To date, 22 oil products traders, including Chemoil, Litasco – the trading arm of Russian oil company Lukoil – and Cargill, and four crude trading companies have offices in Dubai, according to Reuters. Oil and gas mega-producer Petrochina has set up a crude oil trading desk this year and is also considering acquiring or building an oil terminal facility in the UAE.
"We have 25 people at the moment, 18 people are on the trading floor in shipping, oil, products," a trader from a US firm told Reuters. "We have an expansion plan in place despite the recession. We look at a year-on-year growth of 5 to 10 per cent, adding more staff and revenues."

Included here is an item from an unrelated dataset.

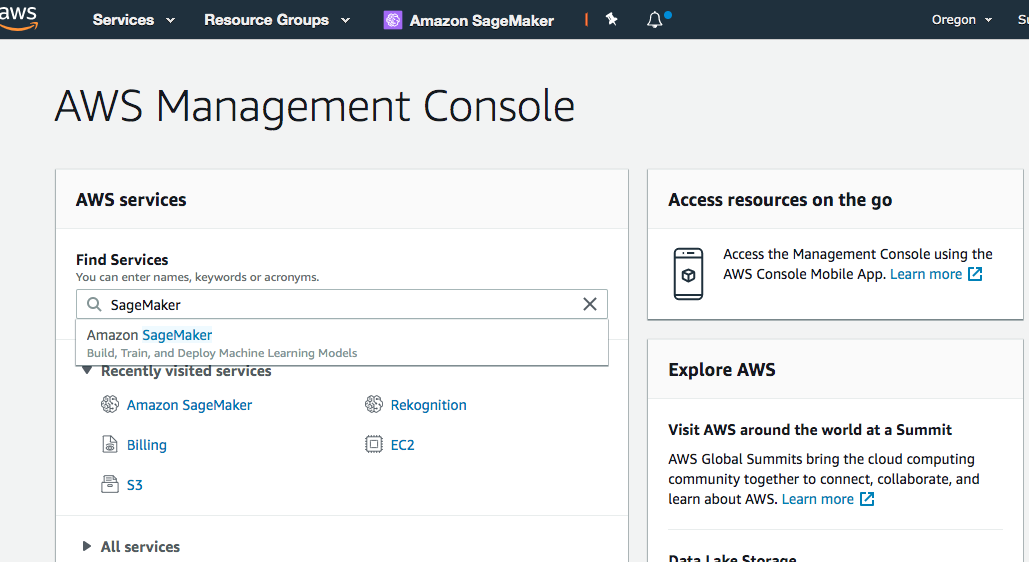Open Amazon SageMaker from recently visited

click(x=189, y=405)
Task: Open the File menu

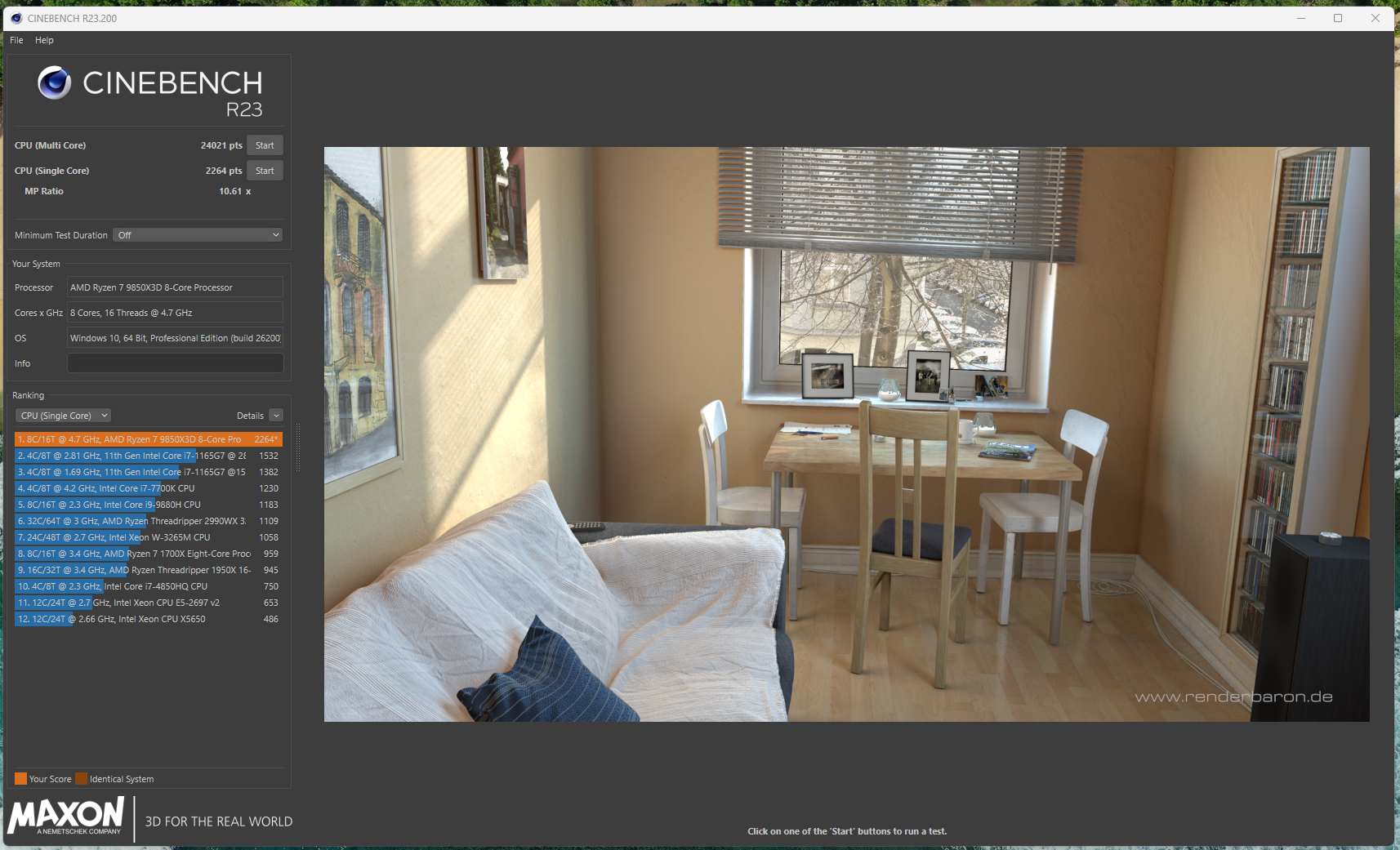Action: [x=16, y=40]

US oil firm ConocoPhillips and a unit of Thailand's PTT opened trading operations in Dubai in 2007. Much of this is down to Dubai's commitments to significantly expand it's port facilities, say industry insiders. Storage capacity in Fujairah is estimated at between 2.5 million and three million cubic metres, and future expansions could raise it to up to 6.5 million to seven million cubic metres.
A surge in oil refining in India and the Middle East could eventually turn Dubai into a trading hub to rival Singapore, say analysts. But much depends on the emirate's capacity to deal with derivatives for hedging price risk. In the past, Dubai's role has focused on oil sales rather than trade. Increased refining activity and new port capacity could change that.